John Mayer is now an Audemars Piguet “host” and helped design this spectacular watch, which we included among our best sports watchs for 2024. © Audemars Piguet

So, how was a storied Swiss maison such as Audemars Piguet, established in 1875, to compete in this new category? After all, Audmars Piguet produced so few chronographs during most of the 20th century—just 307 between 1930 and 1962—that AP didn’t bother giving them reference numbers. That was truly an old-school mode of production. But Patek Philippe, Audemars Piguet’s main competitor (then and now), had upped production from around 1000 watches per year to well over 10,000 with the introduction of the Calatrava. The world was moving from hand-made to factory-produced, and AP needed to keep up. However, with such a high level of craftsmanship infused into its watchmaking, there was no way such a brand could churn out reams of cheap timepieces to compete with the everyday sports watch, especially the cheap quartz units coming out of Japan. Even a simple time-only sports watch from AP had to be amazing.

What could AP do?

The answer, as it turns out, was to call Gérald Genta. The young Swiss industrial designer, who had previously designed watches for Universal Genève and Omega, was tapped to design Audemars Piguet’s first “luxury sports watch.”

Gerald Genta and his personal Audemars Piguet timepiece. © Sotheby’s

According to Genta, the brief was simple: AP’s managing director George Golay called him on the phone at 4 pm on April 10th, the night before the annual Swiss Watch Show (later known as “Baselworld”) and said, “Mr. Genta, we have a distribution company that has asked us for a steel sports watch that has never been done before—and I need the design sketch for tomorrow morning.” (The distribution company was the SSIH, Société Suisse pour l’Industrie Horlogère, which was helping Golay expand AP’s reach.
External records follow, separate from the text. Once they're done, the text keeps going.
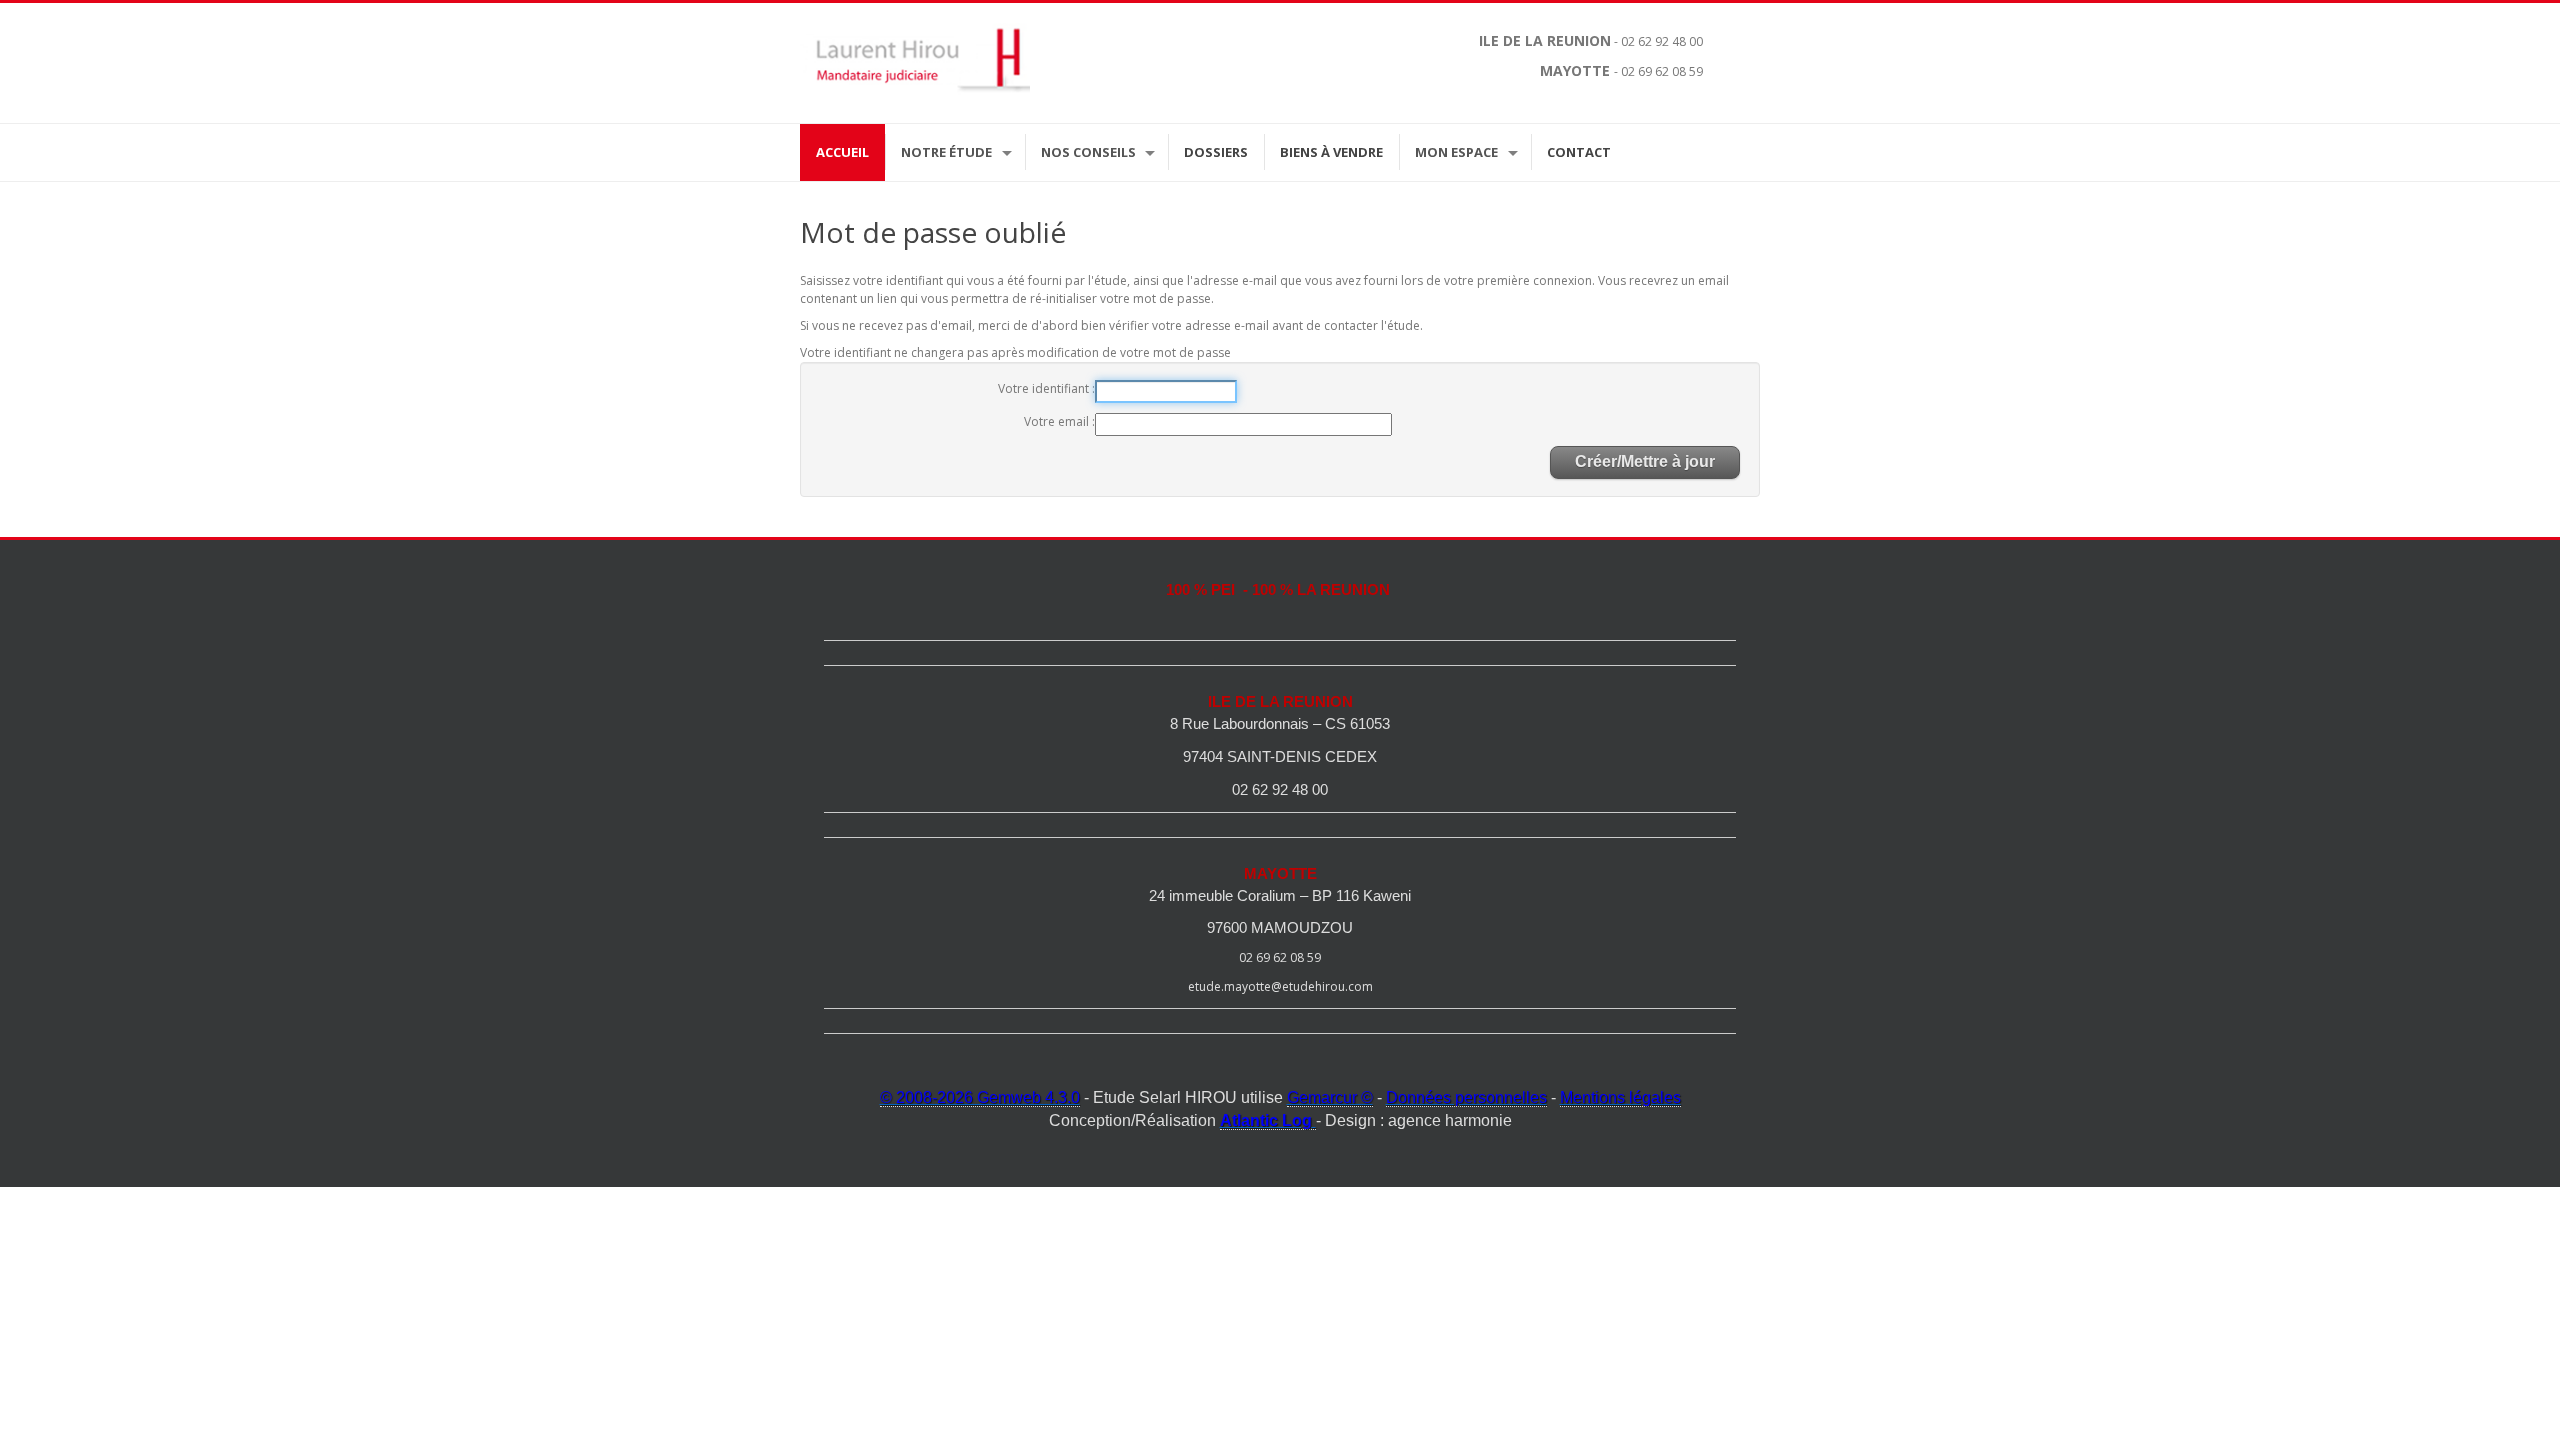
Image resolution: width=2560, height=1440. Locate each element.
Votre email (1058, 421)
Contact (1579, 152)
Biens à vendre (1331, 152)
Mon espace (1456, 152)
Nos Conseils (1088, 152)
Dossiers (1216, 152)
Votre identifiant (1045, 388)
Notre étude (946, 152)
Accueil (842, 152)
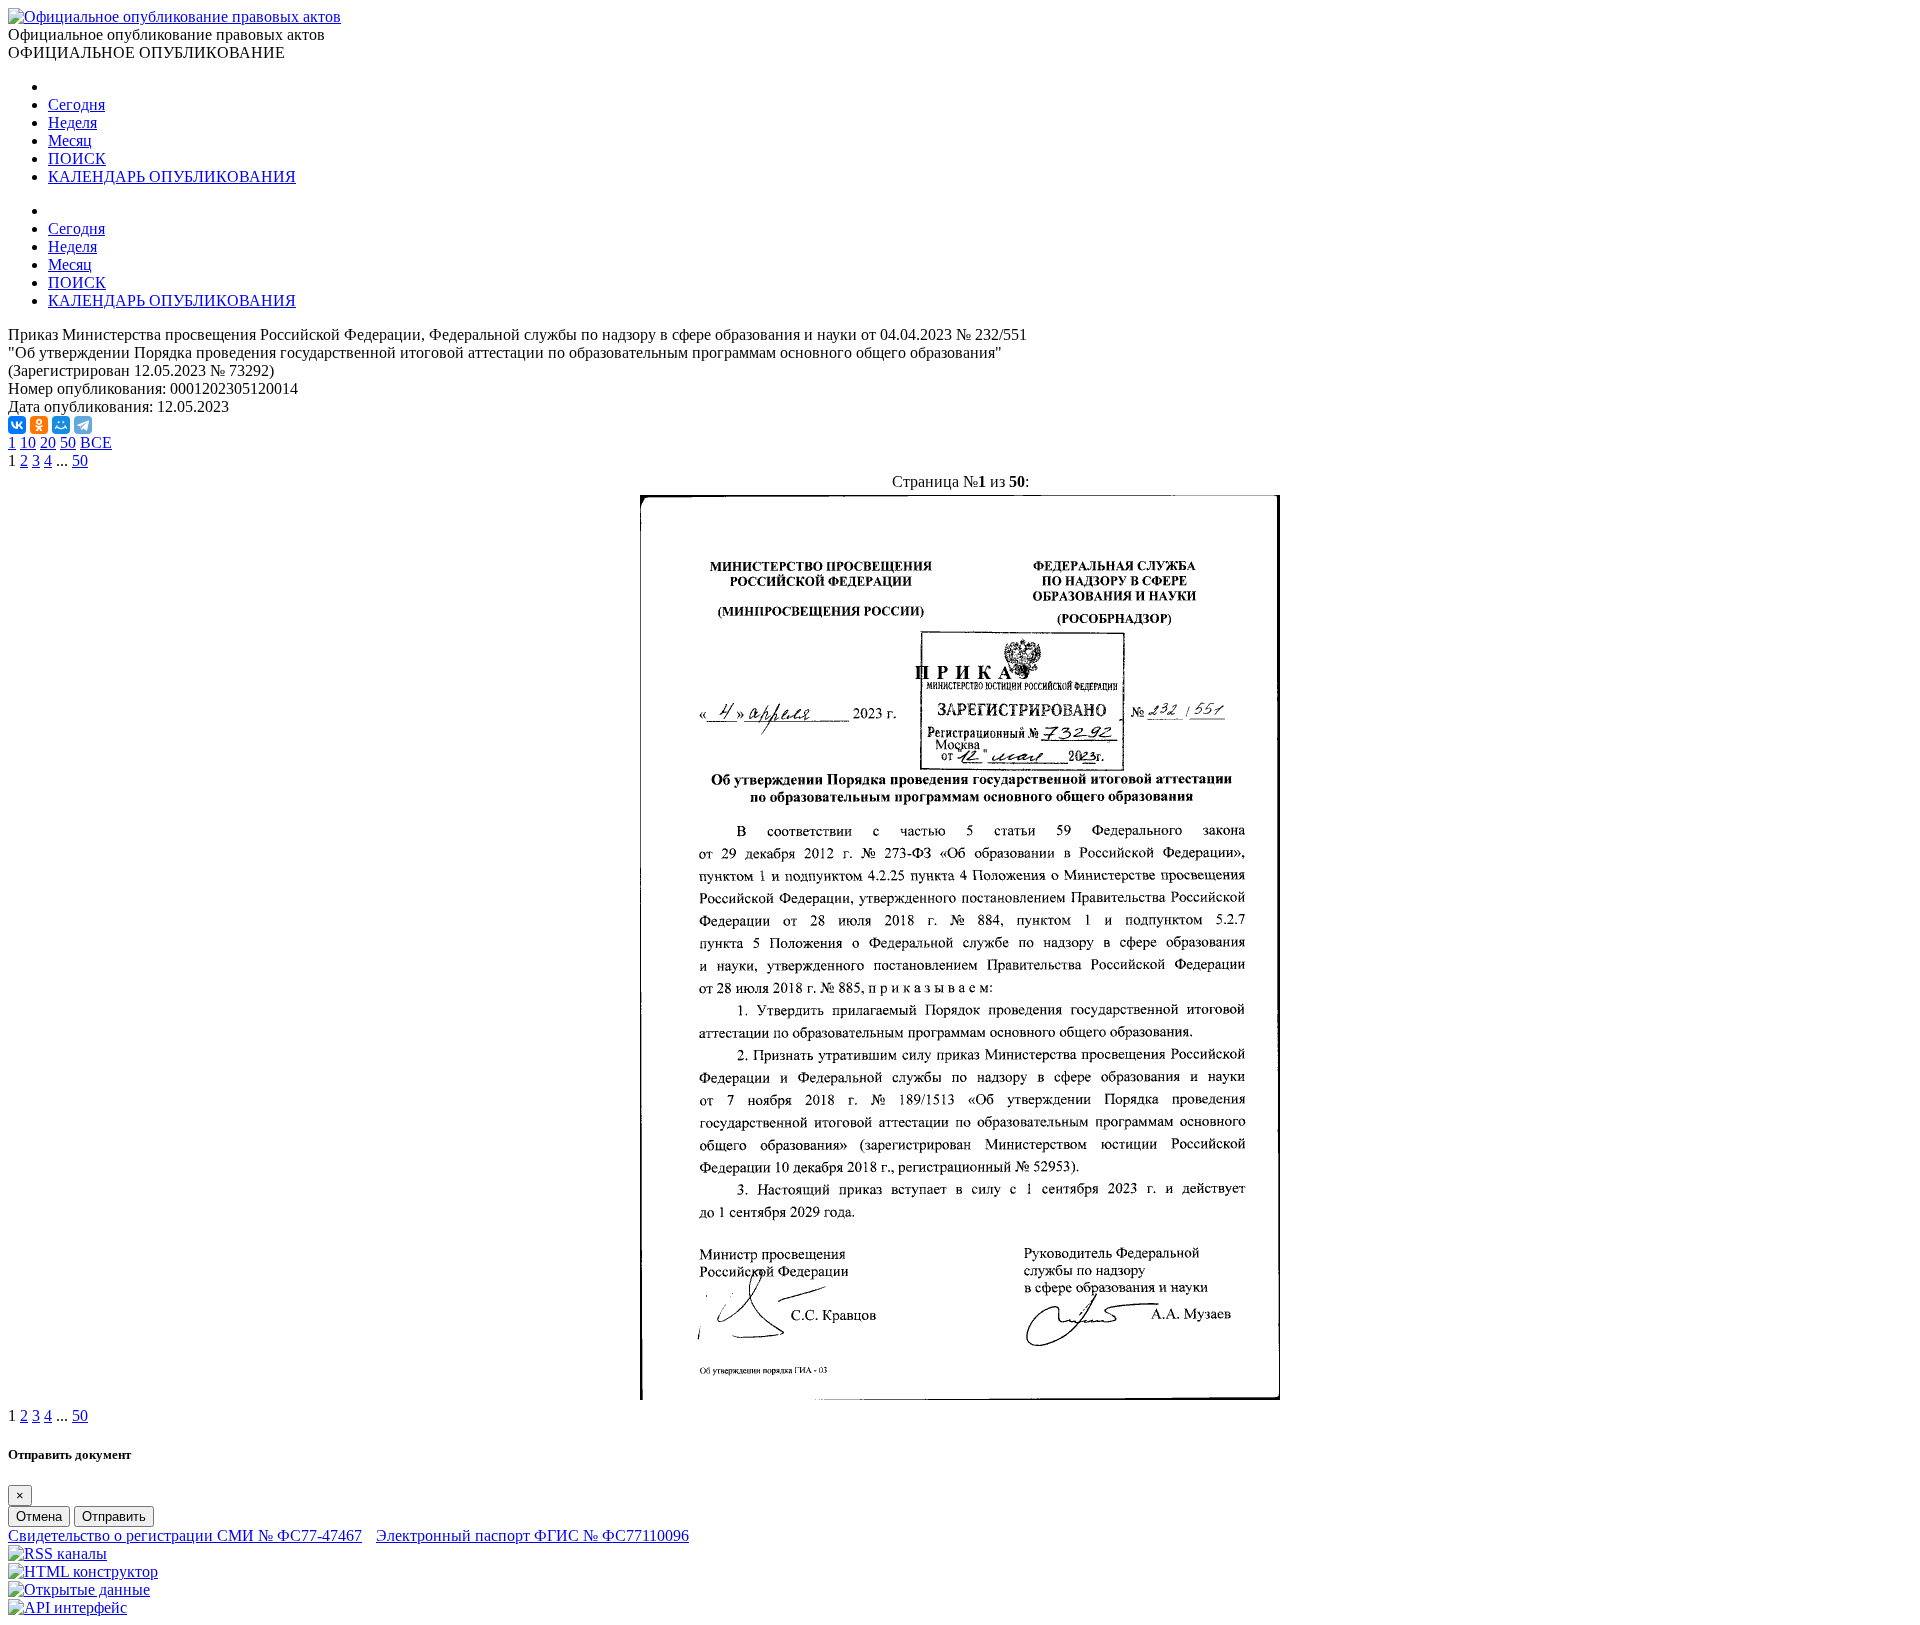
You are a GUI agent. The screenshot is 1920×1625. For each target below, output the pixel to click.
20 (48, 442)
It was three executives of the SIHH, in point of fact, that dreamt up the idea for a luxury steel sports watch. And it was George Golay who had the vision to take up their challenge.)

What Genta came up with was completely unconventional. 

For one, it eschewed the traditional round shape of contemporary timepieces in favor of a tonneau-shaped case with a prominent octagonal bezel inspired by—or so Genta recalls—a deep-sea diver’s helmet. Look closely and you’ll notice eight visible, octagonal screws, further suggesting the aquatic theme. This design is complemented by a unique, integrated bracelet (which is extraordinarily difficult to machine, by the way) and a dial executed in a petite tapisserie motif, giving it a dynamic look lacking in many other sports watches. (The name itself, if you’re curious, continues the nautical story—Royal Oak was a series of eight British Royal Navy vessels.)

Royal Oak by Bill Prince for ASSOULINE; Audemars Piguet Royal Oak. © Assouline

Genta’s watch wasn’t an immediate hit upon its release at the 1972 Swiss Watch Show. It was odd-looking, featuring exposed screws, an octagonal bezel, and an integrated bracelet, and at 3,300 Swiss francs, it was many times the price of a contemporary Rolex Submariner. It was more expensive, even than Patek Philippe’s Calatrava. The Royal Oak was what some might call a “headscratcher.” 

But slowly, people began to catch on. Good advertising helped: “The costliest stainless steel watch in the world,” ran one campaign in the American market. “It takes more than money to wear a Royal Oak,” went another. The best ad? “Would you buy a Rembrandt for its canvas?” The fact that the Royal Oak was wildly expensive was no deterrent back in the 1970s and into the 1980s, when flaunting wealth became perfectly acceptable in ways it was not directly after World War II and through the 1960s.

The Royal Oak, in short, saved Audemars Piguet. In fact, one could argue it re-elevated mechanical watchmaking to a certain echelon by making it relevant again.